Conversé por un rato con mis padres y con Atek sobre los últimos sucesos (la explicación de lo sucedido en la Ciudadela tendría lugar más tarde y sería secreta) y luego busqué a Palatina, recordando la expresión triste de su rostro cuando nos acercábamos al palacio.
La encontré en un extremo del balcón, con la mirada fija en los jardines del palacio que daban al mar. En una mano sostenía una copa de vino vacía. A la izquierda flameaba la bandera del Dominio, izada en la azotea del templo, ahora una planta más elevada que antes.
—¿Qué te perturba? —le pregunté sin preámbulos al aproximarme a ella.
Palatina no se volvió hacia mí.
—La cúpula y todo lo demás. Supongo que es envidia. Vuestra cúpula es parecida a la que teníamos en Cantenar, quizá algo más pequeña. Pero no es eso lo que quiero decir. Te envidio a ti, Cathan. Aquí posees la vida y la seguridad que yo perdí hace once años. Un hogar, padres que te aman, incluso aunque no sean tus padres biológicos, y un hermano. Mi padre murió hace once años; mi madre siempre sostuvo que había sido envenenado. Pero incluso antes de eso no logré verlo demasiado. Nunca le agradó la familia de mi madre y por eso yo siempre acababa en el territorio de Canteni cuando él estaba en Selerian Alastre. Y mi madre estaba siempre demasiado ocupada. También ella viajaba casi siempre a la capital para estar con el emperador y su gente. No era demasiado entretenido, ni siquiera cuando la acompañaba, pues no era una ciudad agradable. Siempre tuve tutores, maestros de lucha, compañeros... pero jamás tuve padres.
No había en la voz de Palatina ningún rastro de autocompasión, sólo una ligera tristeza.
—Cuando murió Perseus —prosiguió— pareció que las cosas cambiarían. Había tanto por hacer, Mantas posibilidades. Orosius pudo haber sido tan brillante, tan ejemplar, la última oportunidad de demostrar que los Tar' Conantur merecían el esfuerzo que se les brindaba. Y en lugar de eso forjó una alianza con el Dominio y, según me he enterado, en los últimos tiempos envió a todos los que le disgustaban a una enorme prisión en un castillo, y no se supo nada más de ninguno de ellos. El Dominio destruye todo cuanto toca, es como una plaga, una maldición. Y ahora llego aquí, a este sitio idílico donde vives, y veo que la gente del Dominio sigue igualmente activa.
Me dejó absorto el odio profundo que había en su voz, un odio del que antes no me había percatada.
—Vamos a detener al Dominio —le dije inseguro.
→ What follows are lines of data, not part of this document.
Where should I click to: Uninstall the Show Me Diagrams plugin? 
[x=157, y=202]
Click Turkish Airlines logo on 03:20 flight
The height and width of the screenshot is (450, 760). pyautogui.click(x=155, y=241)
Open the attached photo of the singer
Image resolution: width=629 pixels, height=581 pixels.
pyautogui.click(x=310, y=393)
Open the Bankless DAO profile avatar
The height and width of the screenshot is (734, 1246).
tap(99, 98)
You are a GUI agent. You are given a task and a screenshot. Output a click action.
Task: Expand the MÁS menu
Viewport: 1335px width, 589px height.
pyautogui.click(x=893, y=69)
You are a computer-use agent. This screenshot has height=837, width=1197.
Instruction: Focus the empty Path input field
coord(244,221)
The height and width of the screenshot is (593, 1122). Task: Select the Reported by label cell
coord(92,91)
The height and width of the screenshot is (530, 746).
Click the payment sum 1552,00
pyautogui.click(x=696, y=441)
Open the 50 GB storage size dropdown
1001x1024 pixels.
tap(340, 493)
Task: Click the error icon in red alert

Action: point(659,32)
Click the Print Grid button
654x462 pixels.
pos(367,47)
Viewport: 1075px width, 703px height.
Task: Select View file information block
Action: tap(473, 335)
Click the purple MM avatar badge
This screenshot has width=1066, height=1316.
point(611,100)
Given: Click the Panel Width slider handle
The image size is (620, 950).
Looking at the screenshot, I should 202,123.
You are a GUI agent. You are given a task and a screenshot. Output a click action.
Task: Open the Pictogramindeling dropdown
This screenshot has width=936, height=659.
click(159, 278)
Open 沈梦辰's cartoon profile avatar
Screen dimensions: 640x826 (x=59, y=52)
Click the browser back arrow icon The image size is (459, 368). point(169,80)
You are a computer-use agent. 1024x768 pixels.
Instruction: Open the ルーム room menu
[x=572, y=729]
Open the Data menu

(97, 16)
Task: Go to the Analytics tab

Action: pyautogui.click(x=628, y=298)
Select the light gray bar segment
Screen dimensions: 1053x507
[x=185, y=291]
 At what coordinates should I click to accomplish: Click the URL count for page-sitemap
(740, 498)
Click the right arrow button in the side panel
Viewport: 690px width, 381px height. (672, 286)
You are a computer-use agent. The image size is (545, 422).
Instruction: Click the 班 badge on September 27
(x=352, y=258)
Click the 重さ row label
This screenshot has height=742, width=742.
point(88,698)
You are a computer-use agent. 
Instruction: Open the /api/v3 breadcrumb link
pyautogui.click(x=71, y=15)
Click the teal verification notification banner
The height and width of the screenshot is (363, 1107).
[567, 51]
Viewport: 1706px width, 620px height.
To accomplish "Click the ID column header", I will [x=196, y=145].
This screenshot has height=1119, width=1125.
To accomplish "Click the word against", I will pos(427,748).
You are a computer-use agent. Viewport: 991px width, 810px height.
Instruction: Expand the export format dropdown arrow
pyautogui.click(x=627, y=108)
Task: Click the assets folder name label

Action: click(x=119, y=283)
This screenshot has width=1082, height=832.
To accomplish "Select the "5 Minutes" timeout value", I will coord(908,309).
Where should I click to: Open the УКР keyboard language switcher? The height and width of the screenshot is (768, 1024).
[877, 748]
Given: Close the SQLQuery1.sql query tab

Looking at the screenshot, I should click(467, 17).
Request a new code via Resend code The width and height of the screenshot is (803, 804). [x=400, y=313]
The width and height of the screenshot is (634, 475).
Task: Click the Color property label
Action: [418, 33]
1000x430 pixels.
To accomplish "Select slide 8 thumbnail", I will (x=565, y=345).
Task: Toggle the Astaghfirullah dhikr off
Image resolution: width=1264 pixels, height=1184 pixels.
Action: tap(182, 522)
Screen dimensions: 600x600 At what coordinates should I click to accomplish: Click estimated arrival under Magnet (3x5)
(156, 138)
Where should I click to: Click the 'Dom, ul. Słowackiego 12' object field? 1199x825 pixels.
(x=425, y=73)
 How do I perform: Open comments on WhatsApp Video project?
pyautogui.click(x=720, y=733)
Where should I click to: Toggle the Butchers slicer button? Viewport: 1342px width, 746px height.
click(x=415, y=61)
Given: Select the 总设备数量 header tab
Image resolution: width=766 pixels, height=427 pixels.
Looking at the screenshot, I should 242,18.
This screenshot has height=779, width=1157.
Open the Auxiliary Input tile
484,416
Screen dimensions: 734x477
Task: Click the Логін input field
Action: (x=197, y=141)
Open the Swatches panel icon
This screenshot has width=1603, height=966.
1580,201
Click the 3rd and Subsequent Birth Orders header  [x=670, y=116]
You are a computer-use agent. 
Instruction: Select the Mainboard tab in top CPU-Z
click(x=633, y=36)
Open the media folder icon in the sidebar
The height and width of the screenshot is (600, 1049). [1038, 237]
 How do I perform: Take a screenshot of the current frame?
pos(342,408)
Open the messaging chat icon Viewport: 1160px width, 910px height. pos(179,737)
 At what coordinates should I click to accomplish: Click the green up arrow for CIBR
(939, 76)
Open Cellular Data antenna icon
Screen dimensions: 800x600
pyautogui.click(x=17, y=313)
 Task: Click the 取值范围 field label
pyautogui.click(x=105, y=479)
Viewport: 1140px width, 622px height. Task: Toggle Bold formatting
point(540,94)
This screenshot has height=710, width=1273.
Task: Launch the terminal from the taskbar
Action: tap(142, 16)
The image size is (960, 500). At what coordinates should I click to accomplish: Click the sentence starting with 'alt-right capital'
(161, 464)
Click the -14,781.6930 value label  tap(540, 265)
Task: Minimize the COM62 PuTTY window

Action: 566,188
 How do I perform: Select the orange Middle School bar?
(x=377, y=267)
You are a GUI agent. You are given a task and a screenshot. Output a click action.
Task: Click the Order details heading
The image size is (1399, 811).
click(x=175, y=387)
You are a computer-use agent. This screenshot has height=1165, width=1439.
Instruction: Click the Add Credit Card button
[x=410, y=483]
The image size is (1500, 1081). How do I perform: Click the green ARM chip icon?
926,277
—Sí, pero nos encontramos aquí mismo con una amenaza y aún no hemos comenzado. En eso consiste la familia Foryth. El Dominio ataca en sitios difíciles de distinguir, es insidioso. Si tan sólo contásemos con unas pocas de las legiones de Aetius el Grande, las cosas serían muy diferentes. Pero mira eso: ¿podrían incluso sobrevivir aquí?
Como si todo el planeta escuchase sus palabras, noté que un grupo de nubarrones empezaban a concentrarse en el este, elevándose cada vez más mientras los seguía con la mirada. Otra tormenta. El legado del Dominio. Palatina tenía razón; bastaba con mirar por la ventana para comprender por qué debía odiarlo. Regresamos dentro y le mencioné los nubarrones a mi padre. —¿Vienen desde el este? —indagó.
Asentí con la cabeza.
—En las últimas semanas, las grandes tormentas han venido en su mayoría del este. Durante un tiempo llegaban del oeste, contra los vientos predominantes, y comenzábamos a preocuparnos. Al menos ahora parecen llegar como es habitual.